Copy out each line of the data that holds the string "section".

═══ Dataset records ═══

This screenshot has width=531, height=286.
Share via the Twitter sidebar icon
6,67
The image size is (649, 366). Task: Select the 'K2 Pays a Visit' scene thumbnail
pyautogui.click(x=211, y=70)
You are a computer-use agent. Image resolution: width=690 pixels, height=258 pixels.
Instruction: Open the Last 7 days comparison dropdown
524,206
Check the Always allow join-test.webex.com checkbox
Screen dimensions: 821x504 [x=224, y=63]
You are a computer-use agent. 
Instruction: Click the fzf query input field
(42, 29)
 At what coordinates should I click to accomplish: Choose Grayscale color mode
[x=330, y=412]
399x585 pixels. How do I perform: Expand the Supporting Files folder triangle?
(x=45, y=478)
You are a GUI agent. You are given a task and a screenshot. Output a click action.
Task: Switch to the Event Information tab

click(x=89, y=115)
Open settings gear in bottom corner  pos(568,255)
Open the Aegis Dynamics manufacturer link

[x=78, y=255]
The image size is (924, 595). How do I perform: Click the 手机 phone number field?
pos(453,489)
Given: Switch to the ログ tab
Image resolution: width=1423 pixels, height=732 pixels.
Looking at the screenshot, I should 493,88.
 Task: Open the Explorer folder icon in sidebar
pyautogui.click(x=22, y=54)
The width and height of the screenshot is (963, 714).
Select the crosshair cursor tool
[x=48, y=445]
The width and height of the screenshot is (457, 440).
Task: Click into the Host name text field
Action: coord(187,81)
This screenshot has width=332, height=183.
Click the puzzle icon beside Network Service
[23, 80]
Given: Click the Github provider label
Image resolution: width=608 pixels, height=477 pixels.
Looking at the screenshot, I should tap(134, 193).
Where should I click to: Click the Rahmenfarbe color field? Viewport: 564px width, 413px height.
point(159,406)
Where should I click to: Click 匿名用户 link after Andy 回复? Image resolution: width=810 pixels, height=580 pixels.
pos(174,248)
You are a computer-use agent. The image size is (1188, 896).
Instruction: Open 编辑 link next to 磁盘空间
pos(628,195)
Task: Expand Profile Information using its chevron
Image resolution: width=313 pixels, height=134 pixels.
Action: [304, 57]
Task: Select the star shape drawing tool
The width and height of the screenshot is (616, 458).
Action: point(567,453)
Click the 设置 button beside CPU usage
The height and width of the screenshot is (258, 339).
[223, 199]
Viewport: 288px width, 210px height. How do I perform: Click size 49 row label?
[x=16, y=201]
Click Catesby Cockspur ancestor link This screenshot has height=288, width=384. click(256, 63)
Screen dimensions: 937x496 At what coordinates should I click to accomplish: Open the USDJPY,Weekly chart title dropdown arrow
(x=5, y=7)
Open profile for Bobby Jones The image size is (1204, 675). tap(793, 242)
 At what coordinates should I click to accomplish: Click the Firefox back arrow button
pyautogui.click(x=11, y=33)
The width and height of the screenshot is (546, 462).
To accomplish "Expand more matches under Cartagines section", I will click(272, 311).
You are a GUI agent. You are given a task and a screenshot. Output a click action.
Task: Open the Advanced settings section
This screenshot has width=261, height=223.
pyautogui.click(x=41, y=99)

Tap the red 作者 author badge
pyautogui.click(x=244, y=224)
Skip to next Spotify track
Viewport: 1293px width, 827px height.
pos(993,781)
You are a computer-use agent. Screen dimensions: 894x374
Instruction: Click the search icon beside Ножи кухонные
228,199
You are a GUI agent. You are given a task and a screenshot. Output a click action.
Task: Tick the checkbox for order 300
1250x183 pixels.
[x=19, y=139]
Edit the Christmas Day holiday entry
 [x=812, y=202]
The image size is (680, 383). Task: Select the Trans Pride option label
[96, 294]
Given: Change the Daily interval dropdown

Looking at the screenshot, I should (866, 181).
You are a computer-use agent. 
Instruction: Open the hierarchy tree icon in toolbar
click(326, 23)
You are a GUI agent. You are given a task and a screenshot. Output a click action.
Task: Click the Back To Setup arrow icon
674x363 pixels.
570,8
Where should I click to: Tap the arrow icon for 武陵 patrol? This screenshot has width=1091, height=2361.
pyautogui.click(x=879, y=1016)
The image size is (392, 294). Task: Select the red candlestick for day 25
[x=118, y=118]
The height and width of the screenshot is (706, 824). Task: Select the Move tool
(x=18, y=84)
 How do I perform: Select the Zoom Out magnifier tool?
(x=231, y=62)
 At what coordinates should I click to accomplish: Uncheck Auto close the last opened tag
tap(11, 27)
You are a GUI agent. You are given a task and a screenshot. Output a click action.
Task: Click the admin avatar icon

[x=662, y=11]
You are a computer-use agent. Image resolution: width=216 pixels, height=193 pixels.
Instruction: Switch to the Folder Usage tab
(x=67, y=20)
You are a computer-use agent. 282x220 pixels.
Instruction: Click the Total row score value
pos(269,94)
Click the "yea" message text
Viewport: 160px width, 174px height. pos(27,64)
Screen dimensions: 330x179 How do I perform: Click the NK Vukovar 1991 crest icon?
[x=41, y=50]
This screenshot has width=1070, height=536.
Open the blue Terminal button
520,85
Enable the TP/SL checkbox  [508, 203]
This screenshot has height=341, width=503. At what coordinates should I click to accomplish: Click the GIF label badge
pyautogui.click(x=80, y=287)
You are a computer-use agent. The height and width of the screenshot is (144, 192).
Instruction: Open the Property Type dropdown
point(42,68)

═══

• _Your response_
To accomplish "Expand more matches under Cartagines section", I will click(272, 311).
Task: Open the Advanced settings section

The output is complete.